**Extracted data**
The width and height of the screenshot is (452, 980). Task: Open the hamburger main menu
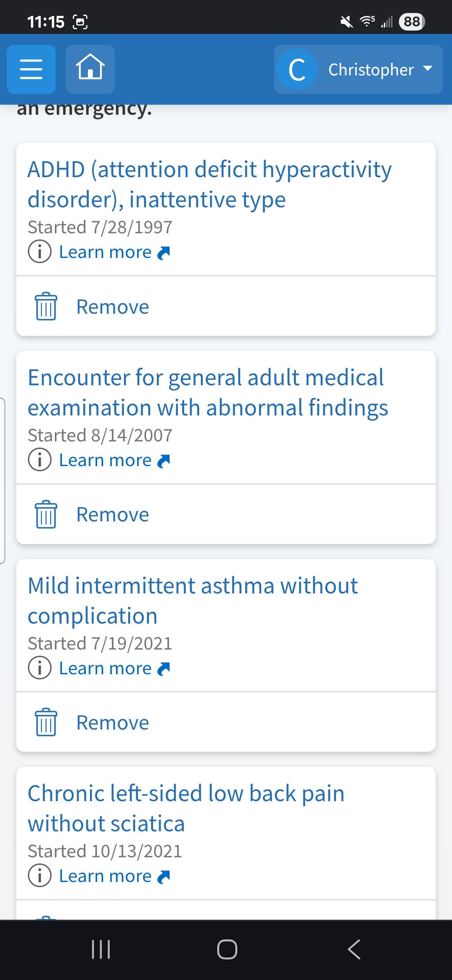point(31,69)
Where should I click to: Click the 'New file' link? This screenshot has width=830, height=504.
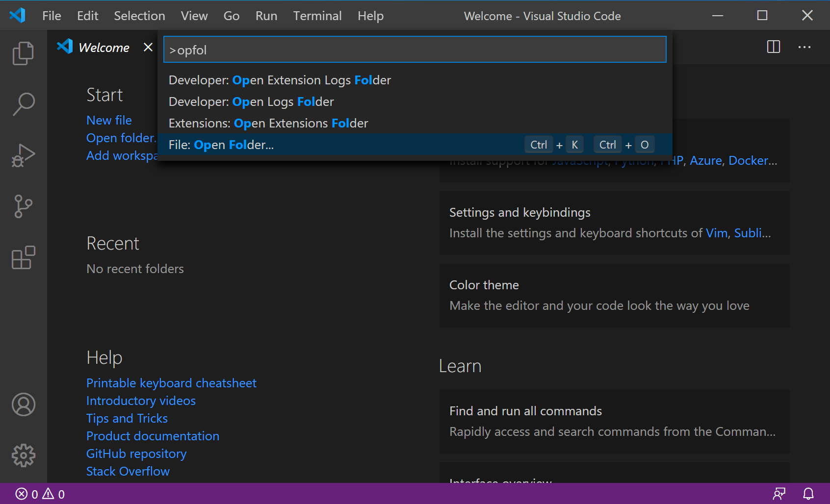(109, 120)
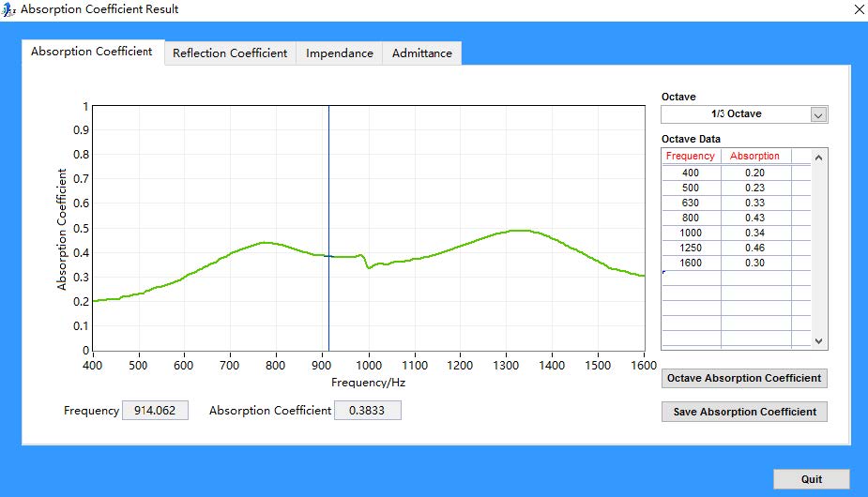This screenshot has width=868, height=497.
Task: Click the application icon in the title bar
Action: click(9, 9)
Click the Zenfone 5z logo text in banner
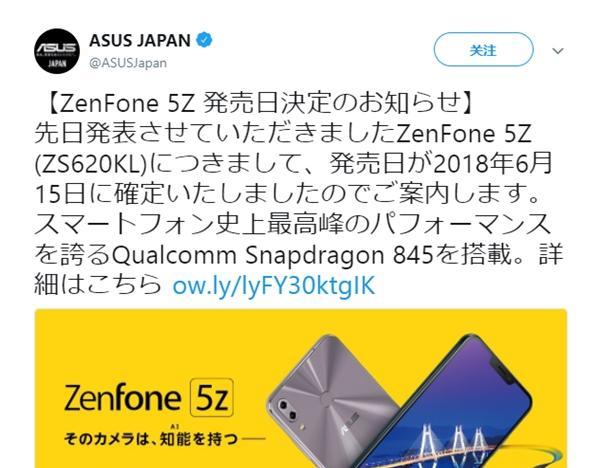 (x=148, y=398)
* * *
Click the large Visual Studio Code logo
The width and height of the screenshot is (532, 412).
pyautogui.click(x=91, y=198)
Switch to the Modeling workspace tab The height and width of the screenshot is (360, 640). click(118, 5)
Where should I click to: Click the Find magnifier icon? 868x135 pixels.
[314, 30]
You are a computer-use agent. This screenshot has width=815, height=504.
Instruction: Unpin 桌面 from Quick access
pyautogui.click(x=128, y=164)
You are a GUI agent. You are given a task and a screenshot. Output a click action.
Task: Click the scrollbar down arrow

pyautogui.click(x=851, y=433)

**Instructions for the task**
Only the lines holding the string "agent" are needed; copy each of them from the material above.

**Answer space**
You are a computer-use agent. This screenshot has width=815, height=504.
You are a GUI agent. You are given a task and a screenshot. Output a click action.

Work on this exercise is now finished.